*Sezione del testo*:
____________

La sensazione è che in quel versus che definisce lo scontro di Genitori vs influencer si siano voluti riassumere anche i termini di altri, più ambiziosi, scontri.
Il film vorrebbe infatti partire dal confronto tra mondo analogico e digitale per contrapporre vecchi e nuovi stilemi della commedia all’italiana e tuttavia non riesce a trovare una sintesi tra le sue istanze risultando non solo un prodotto innocuo ma anche ambiguo nei confronti della realtà che intende rappresentare.
La storia di Paolo, professore apprensivo e contrario ai social che si scontra con la figlia Simone e con l’influencer Ele-O-Nora, salvo poi venire sedotto dal patinato mondo di internet, sarebbe stato il terreno ideale per descrivere il nuovo contesto digitale ma confrontandosi con il film viene da chiedersi quanto alla diegesi interessi farlo davvero.
Genitori vs influencer racconta infatti la dimensione social senza dare l’impressione di conoscerla, limitandosi a considerarla un buco nero che inghiotte il reale e spinge gli utenti a comportamenti insensati. Le argomentazioni del film si reggono su un’impalcatura sottile, la stessa che sostiene il ritratto superficiale delle nuove generazioni al centro del racconto, la cui psicologia è ridotta ad astruso bigino di definizioni usa e getta.
Più preoccupante è tuttavia notare quanto il film adotti un atteggiamento di convenienza nei confronti del mondo degli influencers, su cui la diegesi ironizza salvo poi indulgere in pratiche non dissimili da quelle che vorrebbe criticare, come l’insistito product placement. È chiaro, dunque, che più che un illuminato pamphlet sull’internet di oggi, Genitori vs influencer è una comedy italiana, che prova ad affrancarsi da certi stilemi del genere, non risultando tuttavia convincente neanche su questo versante “linguistico”.

____________

*Materiale fornito*:
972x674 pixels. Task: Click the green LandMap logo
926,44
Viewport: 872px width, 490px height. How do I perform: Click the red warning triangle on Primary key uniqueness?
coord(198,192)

____________

*Consegna*: Prosegui la recensione del film Genitori vs influencer, aggiungendo testo dopo la sua ultima frase. Il materiale è separato e non fa parte della recensione.

*Soluzione*:
Tutto sembra piuttosto muoversi senza la giusta consapevolezza, con la regia che si preoccupa di fare tabula rasa attorno a sé di tutto il “già visto”, anche a costo di porre in secondo piano un gruppo di interessanti comprimari e di dare il film in mano ad un cast inadatto a qualsiasi proposito rivoluzionario. La regia rilegge certe fondamenta della commedia degli equivoci senza comprenderli fino in fondo e risolvendo in una scrittura frettolosa e a tratti abbozzata. Non stupisce, dunque, che qualsiasi scelta che porta il genere ad uscire dal proprio seminato sia priva della potenza necessaria a colpire davvero lo spettatore, che la accoglie più confuso che incuriosito.
Genitori vs influencer, un po’ come The Social Dilemma, non approccia criticamente la novità. Piuttosto fa leva sulle sue ambiguità parlando alla pancia del suo pubblico e perdendo l’occasione per un auspicabile ripensamento dello status quo nel rapporto tra digitale e utenti.